Protecting and enhancing the Single Market for financial services: a regulatory perspective – Speech by Gerry Cross

25 May 2017 Press Release

Central Bank of Ireland

  • Need for improved coordination between home and host financial regulators
  • Customers should be clear about where a business is being run from and who supervises it
  • Brexit: the risk of regulatory differences are being significantly reduced

Read full speech

Speaking at the European Insurance Forum, Director of Policy and Risk, Gerry Cross, noted that the Single Market in financial services has brought many benefits but it faces specific challenges, both from Brexit and other issues which need to be addressed.
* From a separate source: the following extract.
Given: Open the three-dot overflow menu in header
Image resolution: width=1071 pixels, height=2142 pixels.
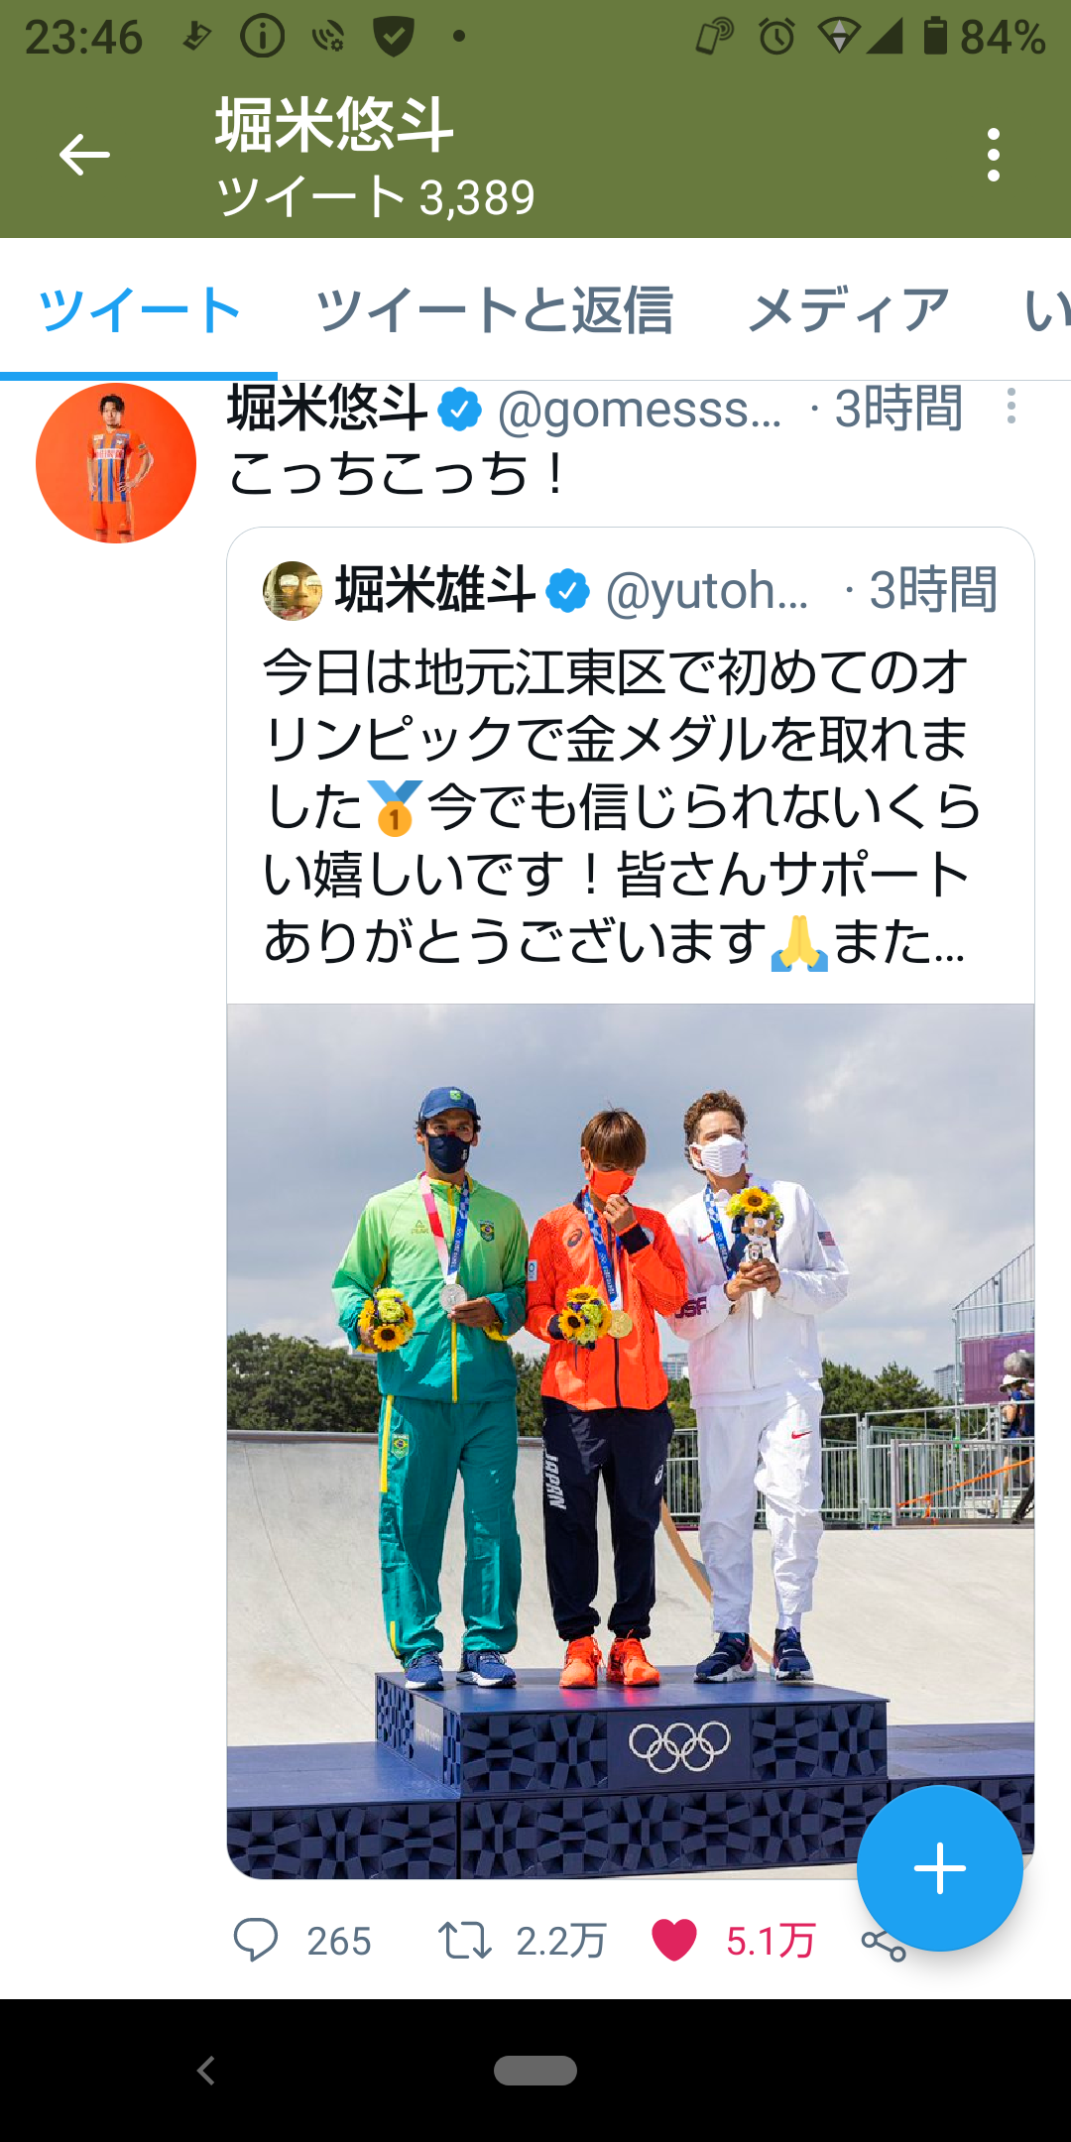Looking at the screenshot, I should 993,155.
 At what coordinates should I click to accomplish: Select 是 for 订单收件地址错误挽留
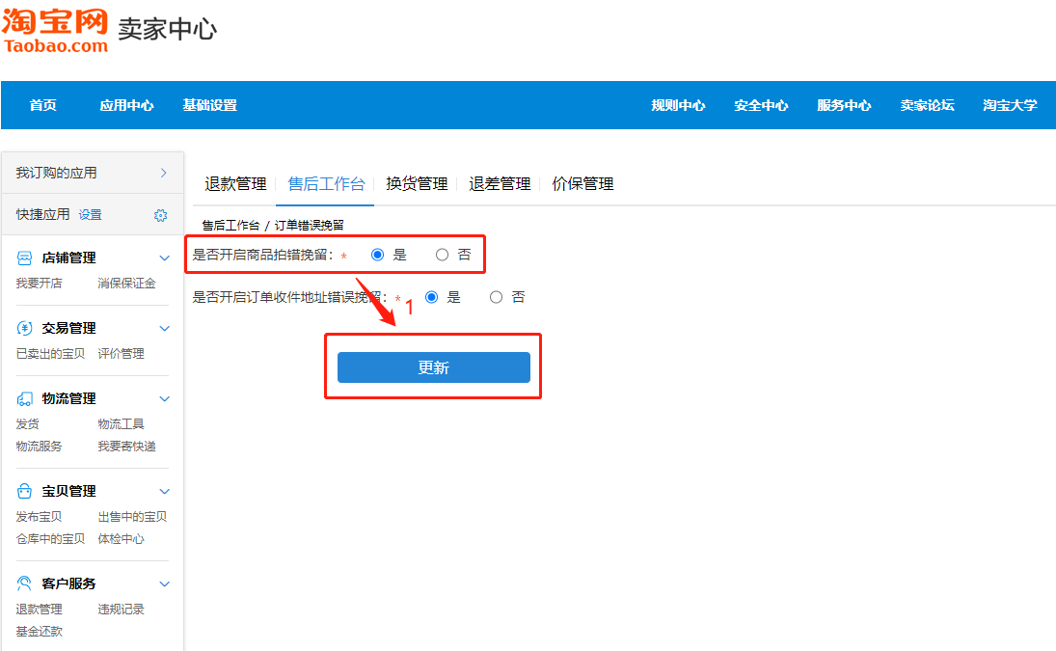pyautogui.click(x=432, y=298)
Mr Cross said that one of the areas where there is room for further development is that of coordination between supervisors in the authorisation and supervision of cross-border firms. He said that “there is the risk that in certain cases the home state authority may not be well-placed to understand the risks that are being undertaken by the regulated entity in a third country. This is likely to be so only in a limited number of circumstances but nonetheless needs to be guarded against. To this end at the Central Bank we consider it desirable that the home authority consults effectively and efficiently with the host authority.”

Mr Cross added that following the recent well-known failures of insurance undertakings operating on a cross border basis in the Irish market through Managing General Agents, the Central Bank carried out an initial review on how consumers are informed of who the insurer is and where it is located. A letter has been sent setting out needed improvements.

Speaking about Brexit and re-location of parts of UK firms, he said that there has been a risk of divergent approaches amongst supervisors. But significant progress is being made to address this. The Central Bank welcomes the important guidance being developed by the European Authorities on the issue and the approaches they are taking to see that this guidance is followed by national regulators.